BEP guidelines

Based on the evergrowing set of BEPs and the respective work and efforts conducted to develop them, the community has identified a set of general guidelines that can be used to guide the corresponding processes.

These guidelines are not part of the BIDS specification, but rather are recommended to be followed when developing a BEP.

These guidelines are not set in stone and can be modified as needed. These guidelines are RECOMMENDED. The goal is to establish a basis of consensus to ease agile approval of BEPs that propose terms in line with these guidelines.

Generic guidelines

Get the community involved

Try to reach out to colleagues working with the type of data you are trying to add support for. The more people looking at your extension the better it will become through discussions.

Be consistent with the main specification

The main specification follows some general rules. For example, see the rules on participant labels.

Try not to deviate from BIDS conventions in your extension.

Avoid backward incompatible changes

BIDS is already incorporated in many tools. Proposing a change that would render already released BIDS datasets non-compliant may cause confusion and force developers to update their code. Such situations should be avoided when possible.

That said, breaking changes may eventually be necessary. If you have an idea that introduces a backwards-incompatible change, please add it as an issue to the BIDS 2.0 GitHub repository.

Use existing and common practices/formats

It is likely that certain data types are already stored in particular formats within your sub-field.

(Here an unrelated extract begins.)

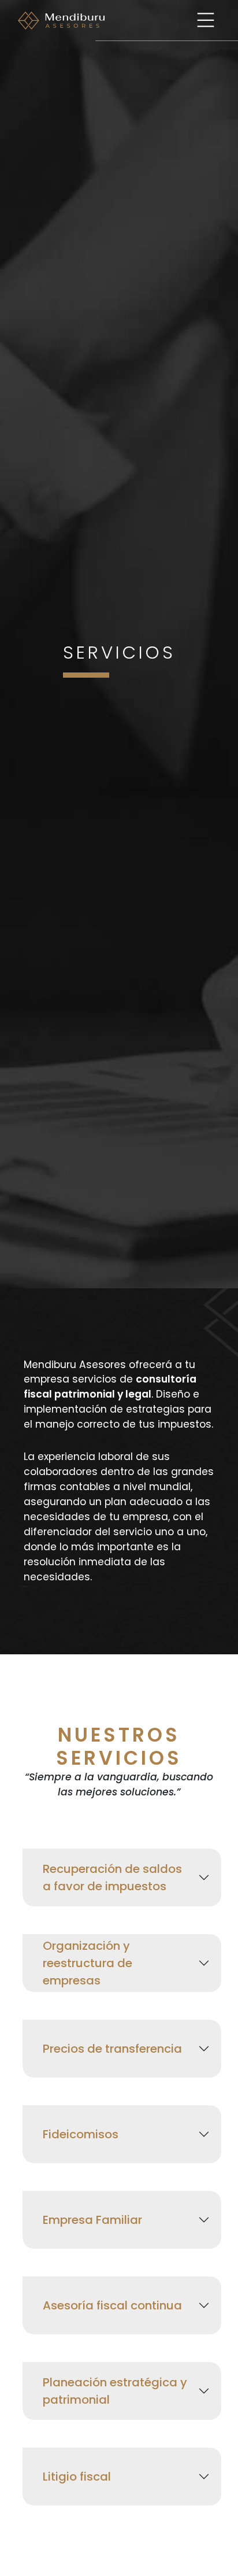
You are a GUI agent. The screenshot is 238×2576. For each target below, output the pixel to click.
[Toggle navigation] (205, 20)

If so, adopting these formats may help with community uptake. However, consistency with the BIDS specification takes priority.

In earlier versions of BIDS, some format choices—such as separate .bvec and .bval files for diffusion MRI—were made to accommodate legacy tools. These examples are not necessarily recommended for new BEPs. In fact, unified and structured formats like TSV or HDF5 would likely have been preferable.

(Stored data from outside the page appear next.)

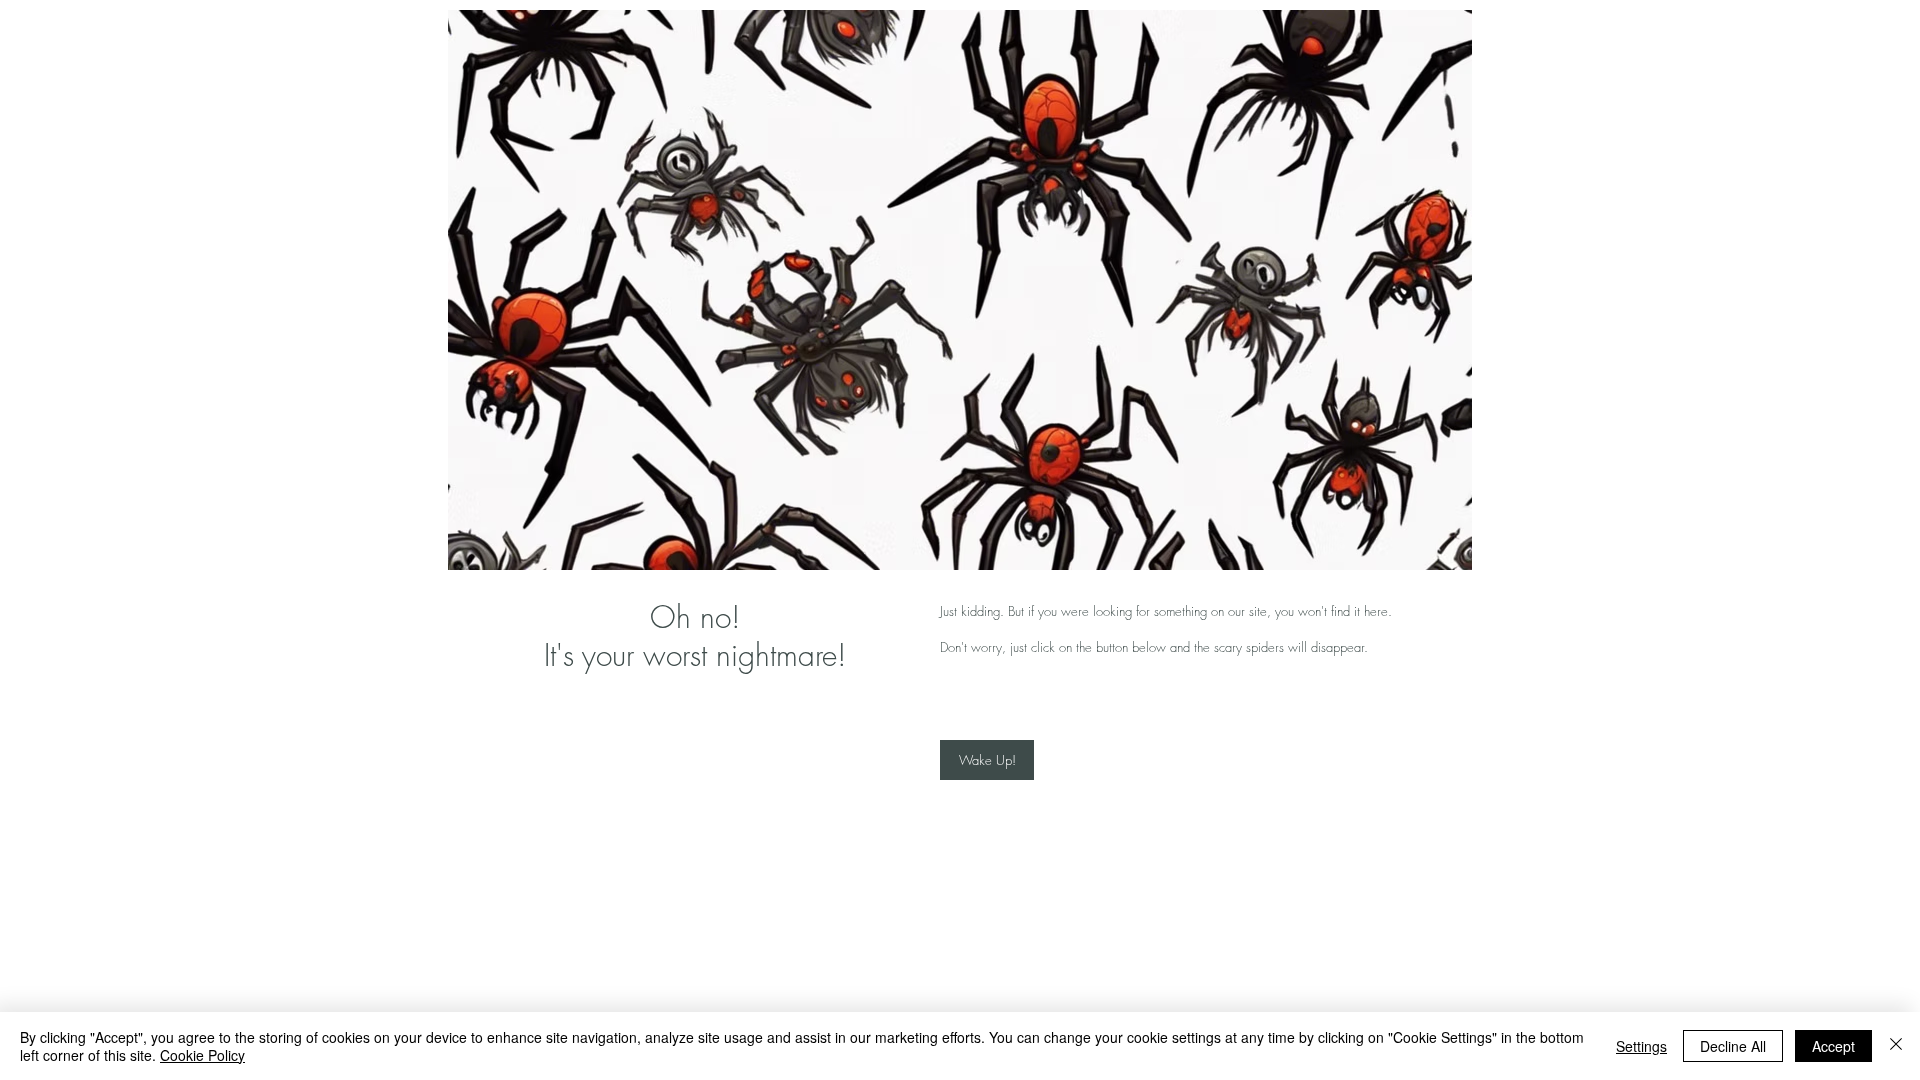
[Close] (1896, 1046)
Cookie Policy (202, 1055)
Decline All (1733, 1046)
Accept (1833, 1046)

Choosing file formats: downstream- vs upstream-looking

When proposing formats for storing new data types or metadata, BEP authors must consider BIDS' dual mission: not only to accurately represent acquired data, but also to enable scalable, transparent, and efficient reuse.

We distinguish between two broad types of file format orientation:

Downstream-looking formats (RECOMMENDED for both raw and derivative data)

These formats are designed with processing and data reuse in mind. They:

Support random access, chunking, and parallel I/O
Separate data and metadata clearly or use structured containers
Are widely supported in scientific computing and data science ecosystems (e.g., Python, R, Julia)
Facilitate validation, sharing, and cloud-based analysis
Are used across disciplines beyond neuroimaging, increasing accessibility

Under these principles, BIDS currently supports TSV, and JSON and formats such as Parquet are under consideration.

Even for raw BIDS data, such formats should be preferred—when appropriate—to make the generation of BIDS-Derivatives easier and more robust. By adopting these formats early, BIDS enables analysis tools that are modality-agnostic, interoperable, and future-proof.

Upstream-looking formats (USE WITH CAUTION)

These formats are optimized for the device's internal representation of data. They:

Frequently combine data and metadata into less transparent or binary containers
Require specialized, vendor-specific libraries
Reflect device-centric constraints (e.g., sampling order, encoding specifics)

The paradigmatic example of this format is DICOM. While upstream-looking formats are often necessary at the acquisition stage and may serve well for archival purposes, they are not ideal for BIDS representations, especially when open science and cross-discipline reuse are priorities.

If used at all in raw BIDS data, these formats should be accompanied by clear justifications, examples, and mappings to more general-purpose representations.

In summary:

Favor general-purpose, open formats used across scientific disciplines
Avoid redundant format options for the same data type
Do not assume legacy popularity justifies a format's inclusion
Plan for analysis and interoperability from the start, not as an afterthought

By orienting BIDS around downstream-compatible formats, we improve not only developer adoption, but also scientific reproducibility, modular pipeline construction, and accessibility for researchers outside niche modality communities.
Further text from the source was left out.